長くタブー視されてきたが、元慰安婦の高齢化が進んでいることから、関係者が提訴に踏み切った。原告側は、国が性病の管理などを通じて関与したとして謝罪と賠償を求めている。
ただ、旧日本軍の従軍慰安婦問題をめぐる日韓の溝が、裁判の進展に影を落としている。
■122人が償い要求
「国は基地村の米軍慰安婦への法的責任を果たせ」「謝罪し、賠償しろ」。1月30日、第2回弁論を控えた地裁前に原告ら10人が集結。氷点下の寒さの中、横断幕を手に声を上げた。
元慰安婦122人は昨年6月、韓国政府が基地村設置に関わった事実を認め、1人当たり約100万円を賠償するよう求めて提訴。支援者は「名誉回復のため問題を周知させたい」と話す。
「基地村」とは、米軍基地周辺で、いわゆる米軍慰安婦が働いた地域を指す。朝鮮戦争後の1950年代後半、ソウルに近い京畿道(キョンギド)などの基地周辺に出現。
韓国政府は米軍への配慮から売春禁止の適用外とした。
77年に朴正熙(パクチョンヒ)大統領(当時)が署名した文書は「62カ所の基地村に9935人の慰安婦がいる」と報告。
女性らは行政文書で「米軍慰安婦」と記され、一般には「洋公主(ヤンゴンジュ)(西洋の姫)」などと差別的に呼ばれた。
■愛国行為と推奨
韓国の調査では、慰安婦の動員や移送に政府が関わった証拠はないとされる。ただ原告団は、行政機関が性病患者の隔離など基地村運営に関与したと主張。
裁判所に提出した京畿道の61年の国連軍簡易特殊飲食店営業許可に関する文書には、基地村で「慰安婦を固定でき、外貨も獲得できる」と書かれている。
原告の一人で60代の元慰安婦イ・ミョンジャさん(仮名)は「愛国行為と推奨された。裁判で悔しさを解き放したい」と語る。
対する政府側はこれまで「性病管理は自治体が行った」と主張。国の関与については「調査が必要」とし否定も肯定もしていない。
消極姿勢の背景には、旧日本軍の慰安婦問題をめぐる交渉で、米軍慰安婦の存在が、韓国側に不利に働くとの警戒がある。

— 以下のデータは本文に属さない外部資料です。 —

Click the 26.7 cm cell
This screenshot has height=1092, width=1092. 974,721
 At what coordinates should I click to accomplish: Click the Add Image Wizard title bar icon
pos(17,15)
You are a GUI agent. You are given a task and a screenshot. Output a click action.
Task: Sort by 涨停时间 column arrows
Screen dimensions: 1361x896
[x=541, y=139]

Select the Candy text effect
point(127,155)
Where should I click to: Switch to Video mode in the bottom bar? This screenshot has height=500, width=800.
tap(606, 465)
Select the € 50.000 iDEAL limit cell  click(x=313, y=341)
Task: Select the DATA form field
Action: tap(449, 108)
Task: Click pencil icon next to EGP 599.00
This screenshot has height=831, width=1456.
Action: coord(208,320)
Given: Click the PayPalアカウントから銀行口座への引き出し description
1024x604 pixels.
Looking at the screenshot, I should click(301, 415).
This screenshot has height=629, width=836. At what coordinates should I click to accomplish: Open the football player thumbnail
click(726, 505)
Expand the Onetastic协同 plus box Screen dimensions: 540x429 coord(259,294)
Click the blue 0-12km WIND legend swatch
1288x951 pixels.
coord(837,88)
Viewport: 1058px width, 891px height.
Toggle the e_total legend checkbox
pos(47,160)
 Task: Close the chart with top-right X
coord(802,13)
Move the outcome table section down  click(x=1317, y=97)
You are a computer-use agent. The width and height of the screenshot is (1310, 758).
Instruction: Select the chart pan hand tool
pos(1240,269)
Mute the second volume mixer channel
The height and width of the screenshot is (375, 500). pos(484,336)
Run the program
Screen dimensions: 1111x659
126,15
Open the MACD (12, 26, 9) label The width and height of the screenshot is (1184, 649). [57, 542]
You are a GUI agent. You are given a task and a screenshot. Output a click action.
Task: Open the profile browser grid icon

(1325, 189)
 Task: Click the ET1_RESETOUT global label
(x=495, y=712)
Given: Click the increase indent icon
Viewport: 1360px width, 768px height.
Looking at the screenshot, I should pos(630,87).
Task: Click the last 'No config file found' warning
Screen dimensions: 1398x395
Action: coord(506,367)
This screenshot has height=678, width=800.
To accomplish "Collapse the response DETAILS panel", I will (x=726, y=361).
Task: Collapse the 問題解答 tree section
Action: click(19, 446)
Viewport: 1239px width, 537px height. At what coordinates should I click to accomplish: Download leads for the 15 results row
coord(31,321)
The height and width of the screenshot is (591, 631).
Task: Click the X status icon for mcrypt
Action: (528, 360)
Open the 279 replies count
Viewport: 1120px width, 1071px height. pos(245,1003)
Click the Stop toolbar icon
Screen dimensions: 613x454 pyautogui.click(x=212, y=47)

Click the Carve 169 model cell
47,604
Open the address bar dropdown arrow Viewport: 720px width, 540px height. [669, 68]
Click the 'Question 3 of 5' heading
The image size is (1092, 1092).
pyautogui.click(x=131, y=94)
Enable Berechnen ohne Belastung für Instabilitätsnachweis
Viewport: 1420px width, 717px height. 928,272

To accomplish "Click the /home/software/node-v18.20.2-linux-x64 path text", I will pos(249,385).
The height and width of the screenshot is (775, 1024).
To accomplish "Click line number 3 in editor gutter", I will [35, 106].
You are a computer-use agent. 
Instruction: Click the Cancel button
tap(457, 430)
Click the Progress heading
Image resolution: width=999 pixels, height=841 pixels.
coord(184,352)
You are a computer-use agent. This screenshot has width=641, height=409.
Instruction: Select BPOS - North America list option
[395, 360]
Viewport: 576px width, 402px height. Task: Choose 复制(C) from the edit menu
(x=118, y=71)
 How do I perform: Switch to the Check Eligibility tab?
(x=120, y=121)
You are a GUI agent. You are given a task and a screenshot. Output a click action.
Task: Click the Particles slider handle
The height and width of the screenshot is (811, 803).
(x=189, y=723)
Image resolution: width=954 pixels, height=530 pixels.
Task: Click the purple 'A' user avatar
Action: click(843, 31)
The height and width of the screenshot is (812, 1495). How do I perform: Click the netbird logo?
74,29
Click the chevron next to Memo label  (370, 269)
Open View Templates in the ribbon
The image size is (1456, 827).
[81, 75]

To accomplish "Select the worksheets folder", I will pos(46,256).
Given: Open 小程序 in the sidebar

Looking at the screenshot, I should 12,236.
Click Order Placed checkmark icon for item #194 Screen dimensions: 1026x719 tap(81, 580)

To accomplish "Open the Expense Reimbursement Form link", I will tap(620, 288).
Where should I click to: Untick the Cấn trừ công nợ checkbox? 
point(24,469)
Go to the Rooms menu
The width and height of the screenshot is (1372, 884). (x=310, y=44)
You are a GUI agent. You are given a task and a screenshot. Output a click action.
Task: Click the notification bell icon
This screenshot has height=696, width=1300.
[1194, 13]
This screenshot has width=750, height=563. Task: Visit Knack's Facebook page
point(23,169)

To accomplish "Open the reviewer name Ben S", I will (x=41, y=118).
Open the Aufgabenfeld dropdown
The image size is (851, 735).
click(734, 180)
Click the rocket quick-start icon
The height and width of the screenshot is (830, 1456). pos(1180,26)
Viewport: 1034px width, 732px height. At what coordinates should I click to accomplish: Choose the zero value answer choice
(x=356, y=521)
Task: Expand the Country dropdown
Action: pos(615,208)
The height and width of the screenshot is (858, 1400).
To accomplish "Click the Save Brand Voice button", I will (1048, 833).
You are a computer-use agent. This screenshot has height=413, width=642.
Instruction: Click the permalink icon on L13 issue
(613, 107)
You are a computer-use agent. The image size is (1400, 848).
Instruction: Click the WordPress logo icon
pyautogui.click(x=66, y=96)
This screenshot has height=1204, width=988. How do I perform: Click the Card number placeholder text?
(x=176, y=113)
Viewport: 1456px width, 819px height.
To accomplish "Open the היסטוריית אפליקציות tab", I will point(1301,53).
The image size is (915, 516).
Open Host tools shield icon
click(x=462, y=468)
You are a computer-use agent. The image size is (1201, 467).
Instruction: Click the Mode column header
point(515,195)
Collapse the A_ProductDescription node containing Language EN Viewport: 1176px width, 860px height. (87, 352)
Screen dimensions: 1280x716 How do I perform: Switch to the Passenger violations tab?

政府側は弁論で「慰安婦」の言葉を使わないよう求めた。
ある元米軍慰安婦の支援者も「米国慰安婦問題が日本の慰安婦問題の免罪符にされかねない」と懸念する。
市民団体トゥレバンの劉英任(ユヨンニム)さんは「日本政府に従軍慰安婦問題への公式謝罪を促すためにも、韓国政府は率先して韓国の女性の人権を回復するべきだ」。